[Collection entries]
## begin

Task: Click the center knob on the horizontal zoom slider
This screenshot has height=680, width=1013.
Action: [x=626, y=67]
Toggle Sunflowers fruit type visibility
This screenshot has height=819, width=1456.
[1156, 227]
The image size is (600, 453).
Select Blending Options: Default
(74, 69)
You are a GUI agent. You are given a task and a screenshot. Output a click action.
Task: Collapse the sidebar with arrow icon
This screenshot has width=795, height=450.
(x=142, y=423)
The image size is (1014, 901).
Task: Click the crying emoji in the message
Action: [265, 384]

## end

Direction: Rewrite the material above as a Markdown table with the columns Row and Line. Put each line in its own numbered row and leave out any blank lines.

The solution:
| Row | Line |
|---|---|
| 1 | Task: Click the center knob on the horizontal zoom slider |
| 2 | This screenshot has height=680, width=1013. |
| 3 | Action: [x=626, y=67] |
| 4 | Toggle Sunflowers fruit type visibility |
| 5 | This screenshot has height=819, width=1456. |
| 6 | [1156, 227] |
| 7 | The image size is (600, 453). |
| 8 | Select Blending Options: Default |
| 9 | (74, 69) |
| 10 | You are a GUI agent. You are given a task and a screenshot. Output a click action. |
| 11 | Task: Collapse the sidebar with arrow icon |
| 12 | This screenshot has width=795, height=450. |
| 13 | (x=142, y=423) |
| 14 | The image size is (1014, 901). |
| 15 | Task: Click the crying emoji in the message |
| 16 | Action: [265, 384] |